I was just looking at the photo album of the new guides that Trek Travel posted a few weeks ago. I would have loved to deliver the inspirational commencement address at their graduation ceremony. If I had, here’s what I would have said:
Congratulations to the Trek Travel guide class of 2011! You have distinguished yourselves among your peers by gaining admission to a training program that is more selective than many Ivy League colleges. During your course of study you learned how to refill water bottles and tune bikes while your guests make leisurely laps through the breakfast buffet. You learned how to fit a premium carbon bike to the precise measurements and personal preferences of each guest. You learned how to fix a flat on the road using nothing more than a cheap plastic comb and a folded dollar bill.
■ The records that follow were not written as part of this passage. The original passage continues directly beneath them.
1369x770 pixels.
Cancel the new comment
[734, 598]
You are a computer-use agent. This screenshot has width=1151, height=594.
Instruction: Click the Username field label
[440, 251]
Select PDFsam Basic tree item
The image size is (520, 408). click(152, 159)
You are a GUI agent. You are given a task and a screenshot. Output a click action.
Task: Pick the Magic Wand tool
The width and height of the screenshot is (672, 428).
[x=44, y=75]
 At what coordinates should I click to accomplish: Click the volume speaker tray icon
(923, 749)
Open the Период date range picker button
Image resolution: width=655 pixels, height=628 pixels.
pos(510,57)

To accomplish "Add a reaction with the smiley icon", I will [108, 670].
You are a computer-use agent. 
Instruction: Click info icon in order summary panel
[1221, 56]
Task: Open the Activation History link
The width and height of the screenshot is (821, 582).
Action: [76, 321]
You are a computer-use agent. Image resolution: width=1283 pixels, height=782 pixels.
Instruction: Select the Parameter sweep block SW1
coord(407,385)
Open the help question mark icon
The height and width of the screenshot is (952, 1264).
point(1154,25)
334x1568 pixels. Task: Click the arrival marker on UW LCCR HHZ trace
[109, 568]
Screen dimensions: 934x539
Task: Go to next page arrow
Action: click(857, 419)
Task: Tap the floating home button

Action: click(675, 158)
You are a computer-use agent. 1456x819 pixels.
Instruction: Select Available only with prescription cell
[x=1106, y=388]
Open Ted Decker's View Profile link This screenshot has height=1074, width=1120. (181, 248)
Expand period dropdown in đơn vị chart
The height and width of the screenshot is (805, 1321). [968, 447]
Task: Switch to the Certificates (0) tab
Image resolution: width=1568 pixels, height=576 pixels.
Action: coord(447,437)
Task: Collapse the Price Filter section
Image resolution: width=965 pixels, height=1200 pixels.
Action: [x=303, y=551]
And you learned the art of laying out a classic Trek Travel Picnic that captures the romance of a small village in the French Pyrenees, the majesty of a Redwood forest, or the abundant sunshine of a winery in Mallorca, each time introducing your guests to local produce, specialty foods, and delicious wines.
For all you have accomplished, you know that you have much more to learn. So, for your first few trips you will be paired with a veteran guide. Jacob Young will share his famous recipe for guacamole so you can welcome your guests back from a long day of cycling with chips, salsa, and cold beer. Stephanie Stewart Chapman will tell you she is an “enabler” because she enables her clients to strive for and achieve more than they ever thought they could. Greg Lyeki will show you the art of happily riding along with the slowest cyclists in your group to be sure they find their way. And Cendrine DeVis will show you how to hide champagne in your knapsack so you can toast your guests in the shadow of the Eiffel Tower after they have completed laps on the Champs-Eleysee.
You will also hear stories about some of the legendary feats of your Trek Travel colleagues. You will learn how Dan Frideger persuaded a local boulangerie in central France to open early so that his guests would be greeted by warm pastries as they boarded the 6:30 AM train to Paris for the finale of the Tour de France. You will learn how Diane Suozzo and Doug Kirkby responded when the Italian authorities abruptly closed of the following day’s route at the Giro d’Italia by devising a fantastic climb into the marble quarries above Carrera that include five “gallerias,” or tunnels. And you will learn how one of the guides spent the night sleeping in a van on the Col d’Aubisque in the Pyrenees so she could make it to Trek Travel’s exclusive viewing perch in time to personally congratulate every guest who scaled that legendary climb the next day. Her name? Tania Worgull, Trek Travel’s president!